■ **Exercise aim**
Copy out every line of the data that contains the string "size". Case matters.
- - -
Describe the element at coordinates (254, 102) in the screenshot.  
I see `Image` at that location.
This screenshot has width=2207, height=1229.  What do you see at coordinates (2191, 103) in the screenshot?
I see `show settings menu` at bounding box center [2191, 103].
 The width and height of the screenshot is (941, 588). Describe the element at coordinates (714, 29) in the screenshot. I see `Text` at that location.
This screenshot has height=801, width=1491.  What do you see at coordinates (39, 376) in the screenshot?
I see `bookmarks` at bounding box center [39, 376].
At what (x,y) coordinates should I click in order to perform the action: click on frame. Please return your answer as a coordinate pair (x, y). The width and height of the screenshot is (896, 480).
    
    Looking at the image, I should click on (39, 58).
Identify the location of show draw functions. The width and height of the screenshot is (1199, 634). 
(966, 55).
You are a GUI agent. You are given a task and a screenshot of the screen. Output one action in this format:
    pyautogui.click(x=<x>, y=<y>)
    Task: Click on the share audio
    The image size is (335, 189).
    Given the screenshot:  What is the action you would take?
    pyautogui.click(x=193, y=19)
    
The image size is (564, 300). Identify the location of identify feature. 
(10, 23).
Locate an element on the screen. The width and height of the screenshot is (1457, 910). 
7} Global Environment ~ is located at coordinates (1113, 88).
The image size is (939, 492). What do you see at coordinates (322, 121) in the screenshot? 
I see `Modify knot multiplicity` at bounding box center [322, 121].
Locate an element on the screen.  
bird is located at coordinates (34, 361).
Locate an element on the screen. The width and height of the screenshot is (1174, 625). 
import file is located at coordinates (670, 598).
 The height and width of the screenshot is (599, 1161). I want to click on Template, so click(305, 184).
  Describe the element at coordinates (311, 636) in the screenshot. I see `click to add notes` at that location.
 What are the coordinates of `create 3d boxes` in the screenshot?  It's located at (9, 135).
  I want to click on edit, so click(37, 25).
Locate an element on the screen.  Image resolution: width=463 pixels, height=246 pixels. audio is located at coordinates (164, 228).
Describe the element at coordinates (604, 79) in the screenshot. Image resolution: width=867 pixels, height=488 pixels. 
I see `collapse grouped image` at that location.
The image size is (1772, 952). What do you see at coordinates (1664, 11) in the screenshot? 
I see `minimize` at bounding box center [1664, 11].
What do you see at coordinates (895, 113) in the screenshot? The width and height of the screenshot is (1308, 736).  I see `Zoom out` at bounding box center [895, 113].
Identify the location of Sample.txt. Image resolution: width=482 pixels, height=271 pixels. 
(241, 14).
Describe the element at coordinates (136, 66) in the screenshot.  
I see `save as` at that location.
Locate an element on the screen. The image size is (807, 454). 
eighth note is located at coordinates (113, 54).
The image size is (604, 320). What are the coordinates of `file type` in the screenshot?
- - -
■ **Result of this task**
    The image size is (335, 189).
The image size is (564, 300). Identify the location of identify feature. 
The image size is (939, 492). What do you see at coordinates (322, 121) in the screenshot? 
The image size is (1772, 952). What do you see at coordinates (1664, 11) in the screenshot? 
Locate an element on the screen. The image size is (807, 454). 
The image size is (604, 320). What are the coordinates of `file type` in the screenshot?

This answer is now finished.